I recently saw this hazard rate analysis of RuPaul’s Drag Race and was inspired to do some analysis on the one reality show I watch: Project Runway.
I’ve found that the downsides to hazard rates is that they are very inaccurate when you have small data sets and also on the “edge” of the time series. Instead of a hazard analysis, I decided to look at the factors that determine success on Project Runway.
I gathered biographical data from the BravoTV and MyLifetime websites and show outcome data from Wikipedia. There have been 155 regular season contestants and I used 113 in my training data set and 42 in my testing data set. There’s not enough data to predict past winners (there have only been 10 seasons), but there was enough for me to predict past finalists.
For each finalist, I gathered their age; sex; city of residence population; education; if the designer has their own line; raw number of wins, high scores, safe scores, and low scores; and percent of wins, high scores, safe scores, and low scores. (Data available here.)
Using the tree library for R, I fit a tree with the following model:
library(tree) pr<-read.table("clipboard",sep="\t",header=T) pr$popcut<-cut(log(pr$Population),6) ##Generate random samples to split dataset tf<-as.logical(rbinom(155,1,.8)) prtrain<-pr[tf,] prtest<-pr[!tf,] ##Make the tree model prt<-tree(PlacedSeason ~ Age + popcut + Win + High + Safe + Low + WinPct + HighPct + SafePct + LowPct ##Prune to compensate for over-fitting: prt.prune<-prune.tree(prt,4)
Surprisingly, the model ended up needing just two variables: number of wins and number of high scores. Here’s the visual version of the tree. Decision trees are read by evaluating the statement and if it is true going to the left and if it is false going to the right.
This model was 88% accurate on the test data set. Here’s where it made mistakes:
Name | Season | Result | Predicted | Win | High | Safe | Low |
---|---|---|---|---|---|---|---|
Austin Scarlett | 1 | Went Home | Finalist | 2 | 0 | 1 | 5 |
Jerell Scott | 5 | Went Home | Finalist | 3 | 3 | 4 | 2 |
Carol Hannah Whitfield | 6 | Finalist | Went Home | 1 | 4 | 7 | 0 |
Mila Hermanovski | 7 | Finalist | Went Home | 1 | 3 | 3 | 6 |
Sonjia Williams | 10 | Went Home | Finalist | 3 | 2 | 4 | 2 |
Fabio Costa | 10 | Finalist | Went Home | 1 | 4 | 5 | 3 |
The question that you might be asking is can we predict successful designers before the season starts? I looked at the age, sex, city of residence population, education, and if the designer has their own line, but unfortunately did not find a successfully predictive model. That would suggest that the show is mostly about design skill and personality and not about the designers’ backgrounds.

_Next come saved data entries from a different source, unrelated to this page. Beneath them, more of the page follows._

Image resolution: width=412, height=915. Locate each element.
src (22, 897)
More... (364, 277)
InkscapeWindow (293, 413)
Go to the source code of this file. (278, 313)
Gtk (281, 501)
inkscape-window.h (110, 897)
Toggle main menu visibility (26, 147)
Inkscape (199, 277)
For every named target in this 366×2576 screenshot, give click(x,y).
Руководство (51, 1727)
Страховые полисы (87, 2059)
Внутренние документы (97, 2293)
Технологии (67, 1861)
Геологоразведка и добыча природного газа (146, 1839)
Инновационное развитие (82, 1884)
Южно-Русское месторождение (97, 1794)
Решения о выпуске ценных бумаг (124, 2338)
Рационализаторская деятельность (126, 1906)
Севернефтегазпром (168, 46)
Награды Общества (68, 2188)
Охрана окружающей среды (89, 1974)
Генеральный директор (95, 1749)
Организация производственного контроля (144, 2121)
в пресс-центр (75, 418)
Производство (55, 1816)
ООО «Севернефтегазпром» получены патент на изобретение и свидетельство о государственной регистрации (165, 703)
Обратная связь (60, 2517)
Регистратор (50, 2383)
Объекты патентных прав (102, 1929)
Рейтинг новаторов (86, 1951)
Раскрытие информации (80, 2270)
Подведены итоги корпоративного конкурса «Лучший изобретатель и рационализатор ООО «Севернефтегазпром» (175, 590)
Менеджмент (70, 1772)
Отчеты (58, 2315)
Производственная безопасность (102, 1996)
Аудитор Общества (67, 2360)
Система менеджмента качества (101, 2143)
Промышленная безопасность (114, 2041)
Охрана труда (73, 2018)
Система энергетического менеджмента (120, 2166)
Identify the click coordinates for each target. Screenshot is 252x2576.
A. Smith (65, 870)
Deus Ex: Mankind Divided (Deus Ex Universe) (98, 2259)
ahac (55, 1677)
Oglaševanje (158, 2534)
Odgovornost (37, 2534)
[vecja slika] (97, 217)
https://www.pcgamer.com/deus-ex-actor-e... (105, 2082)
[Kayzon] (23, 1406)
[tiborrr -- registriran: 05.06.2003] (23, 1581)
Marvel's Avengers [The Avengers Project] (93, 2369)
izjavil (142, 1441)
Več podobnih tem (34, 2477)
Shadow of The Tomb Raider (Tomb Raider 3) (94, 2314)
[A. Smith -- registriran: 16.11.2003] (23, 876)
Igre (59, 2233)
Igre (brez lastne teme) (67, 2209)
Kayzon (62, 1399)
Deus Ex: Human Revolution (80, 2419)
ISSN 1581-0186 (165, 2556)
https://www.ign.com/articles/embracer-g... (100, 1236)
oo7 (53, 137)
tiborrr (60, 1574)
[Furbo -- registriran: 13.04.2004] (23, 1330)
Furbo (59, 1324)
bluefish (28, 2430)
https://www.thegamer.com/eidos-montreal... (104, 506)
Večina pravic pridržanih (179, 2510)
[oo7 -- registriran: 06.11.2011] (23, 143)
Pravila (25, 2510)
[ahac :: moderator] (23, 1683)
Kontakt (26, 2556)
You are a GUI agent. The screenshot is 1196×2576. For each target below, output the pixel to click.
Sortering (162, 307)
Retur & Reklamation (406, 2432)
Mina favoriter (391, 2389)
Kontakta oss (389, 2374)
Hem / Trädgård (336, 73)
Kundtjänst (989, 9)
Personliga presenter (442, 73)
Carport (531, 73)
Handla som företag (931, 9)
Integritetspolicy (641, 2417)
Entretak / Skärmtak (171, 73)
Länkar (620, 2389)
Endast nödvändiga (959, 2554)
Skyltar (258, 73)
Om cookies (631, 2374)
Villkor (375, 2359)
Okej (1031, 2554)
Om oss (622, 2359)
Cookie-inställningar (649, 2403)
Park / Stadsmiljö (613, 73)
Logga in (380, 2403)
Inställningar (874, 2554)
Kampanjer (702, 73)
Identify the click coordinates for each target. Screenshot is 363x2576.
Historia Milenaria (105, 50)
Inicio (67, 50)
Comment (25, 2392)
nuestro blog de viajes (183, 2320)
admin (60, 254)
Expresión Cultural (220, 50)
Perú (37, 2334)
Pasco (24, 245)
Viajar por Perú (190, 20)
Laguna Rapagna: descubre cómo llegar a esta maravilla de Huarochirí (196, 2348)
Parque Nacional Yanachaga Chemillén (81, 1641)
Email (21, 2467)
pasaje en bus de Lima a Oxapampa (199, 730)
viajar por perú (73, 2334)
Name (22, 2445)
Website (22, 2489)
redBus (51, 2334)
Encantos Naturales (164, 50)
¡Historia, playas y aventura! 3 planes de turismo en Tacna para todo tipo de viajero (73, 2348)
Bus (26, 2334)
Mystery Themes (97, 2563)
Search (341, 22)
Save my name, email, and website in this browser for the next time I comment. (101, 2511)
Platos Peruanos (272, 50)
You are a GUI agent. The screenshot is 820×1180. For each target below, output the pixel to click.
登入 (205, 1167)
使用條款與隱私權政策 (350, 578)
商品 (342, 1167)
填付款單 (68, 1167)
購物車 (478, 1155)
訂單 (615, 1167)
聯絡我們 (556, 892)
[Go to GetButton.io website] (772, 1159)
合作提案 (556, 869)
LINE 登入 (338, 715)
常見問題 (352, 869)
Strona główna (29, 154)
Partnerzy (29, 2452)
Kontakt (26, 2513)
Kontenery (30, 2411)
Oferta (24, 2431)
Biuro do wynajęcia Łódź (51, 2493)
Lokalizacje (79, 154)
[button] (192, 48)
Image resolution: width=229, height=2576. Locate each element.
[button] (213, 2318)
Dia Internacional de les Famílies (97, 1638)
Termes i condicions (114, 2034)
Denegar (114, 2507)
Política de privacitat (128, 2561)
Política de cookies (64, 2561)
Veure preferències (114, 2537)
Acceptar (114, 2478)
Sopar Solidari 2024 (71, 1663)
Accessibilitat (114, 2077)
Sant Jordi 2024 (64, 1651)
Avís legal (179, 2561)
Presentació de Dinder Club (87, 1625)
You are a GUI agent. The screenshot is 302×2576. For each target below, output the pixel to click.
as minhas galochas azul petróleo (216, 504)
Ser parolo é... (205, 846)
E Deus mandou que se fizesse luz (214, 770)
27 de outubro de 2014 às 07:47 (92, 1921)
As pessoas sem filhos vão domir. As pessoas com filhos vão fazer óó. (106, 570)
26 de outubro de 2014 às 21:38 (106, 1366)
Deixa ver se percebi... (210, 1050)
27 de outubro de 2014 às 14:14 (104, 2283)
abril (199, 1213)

That being said, does the model suggest anyone go to finale now that season 11 has started? As it turns out, the model would predict Daniel to go to the finale because of his two wins. Richard and Stanley are the next closest based on their one win and three high scores (each). However, its also possible the team dynamic of this season makes the model invalid. I couldn’t find any Vegas odds for Project Runway, by money is on Daniel, Stanley, and Michelle.